Recklinghausen-Suderwich. Borretsch gehört zu den Kräutern, die kulinarisch völlig unverdient ein Schattendasein führen. Dabei sieht die Pflanze nicht nur hübsch aus, sie schmeckt auch klasse und versorgt außerdem unseren Körper mit wichtigen Inhaltsstoffen.
Das solltest du über Borretsch wissen
Mal ehrlich – wer kennt schon Borretsch? Wenn wir die leuchtend blauen Blüten am Wegesrand sehen, denken wir vielleicht eher an ein hübsches „Unkraut“. Und tun damit dem früher mal sehr bekannten Küchenkraut bitter Unrecht. Wer Borretsch kennt, weiß aber auch, dass man sowohl mit seinen Blättern als auch mit den Blüten kulinarisch ausgesprochen viel anstellen kann.
Wie gesund ist Borretsch?
Ätherische Öle, Mineralstoffe (besonders Kalzium) und eine gute Portion Vitamin C machen Borretsch zum Powerkraut. Beachtlich ist auch sein Gehalt an Saponinen. Diese sekundären Pflanzenstoffe „putzen" nicht nur den Körper von innen, sie spielen vor allem eine wichtige Rolle im Fettstoffwechsel: Saponine blockieren gewissermaßen die Poren der Darmschleimhaut so, dass schädliches Cholesterin aus der Nahrung sie nicht mehr passieren kann und ungenutzt einfach wieder ausgeschieden wird. Nicht zuletzt deshalb ist es eine gute Tradition, Borretsch unter anderem auch bei eher fetten und cholesterinreichen Gerichten als Würzkraut einzusetzen.
Wichtig: Borretsch enthält kleine Mengen verschiedener Pyrrolizidinalkaloide, die als toxisch für die Leber gelten. Daher ist nach Angaben des Bundesinstituts für Risikobewertung ein regelmäßiger Genuss von Borretsch nicht zu empfehlen. Ein gelegentlicher Verzehr jedoch gilt als unbedenklich, genauso wie der Verzehr der Blüten und Samen.

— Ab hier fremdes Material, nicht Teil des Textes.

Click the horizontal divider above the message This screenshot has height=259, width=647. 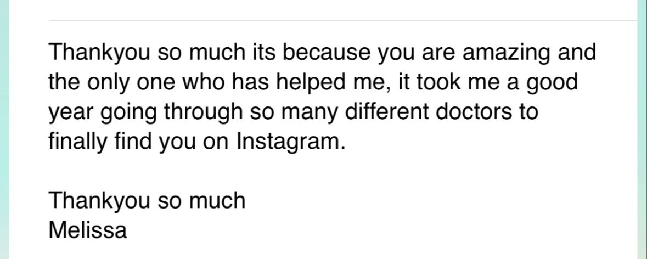pyautogui.click(x=344, y=20)
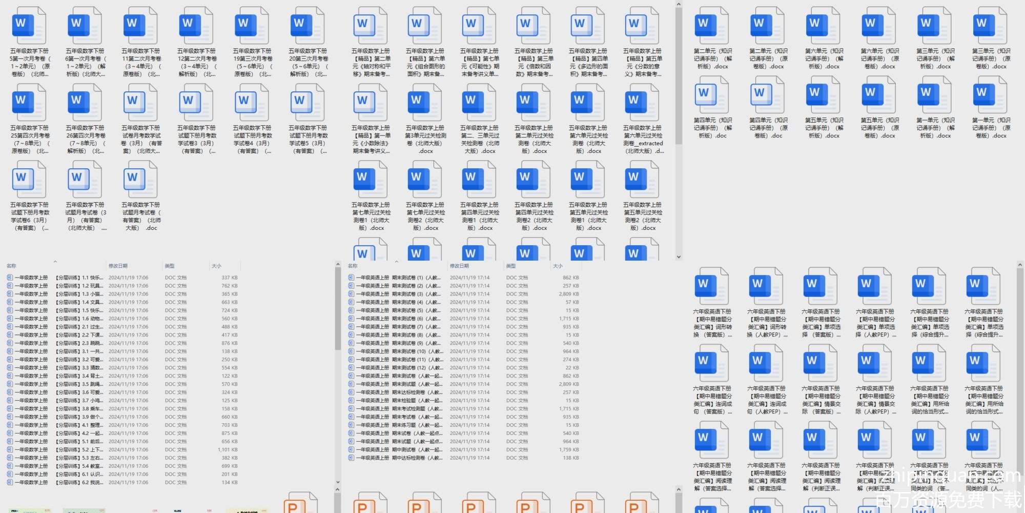Screen dimensions: 1025x513
Task: Sort math file list by 大小 column
Action: coord(216,266)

Borretsch am besten im eigenen Garten oder an nicht befahrenen Wiesen und Wegen sammeln. Die Blüten nicht waschen, nur ausschütteln und gleich verzehren.
Wie bereitest du Borretsch zu?
Traditionell mischt man die gehackten Blätter zum Beispiel unter Hackfleischteig, Salate, Eintöpfe, Suppen, Gemüse- und Eiergerichte. Mit gehacktem jungem Borretsch lassen sich aber auch Saucen aller Art, Quark, Kräuterbutter, Pilzgerichte und Füllungen abrunden. Die großen Blätter von Borretsch kannst du wie Spinat oder Mangold zubereiten. Aus den blauen Borretschblüten lässt sich eine süße essbare Deko für Desserts, Eis, Torten und Törtchen zaubern. Auch sommerlichen Salaten oder Drinks geben sie das gewisse Etwas.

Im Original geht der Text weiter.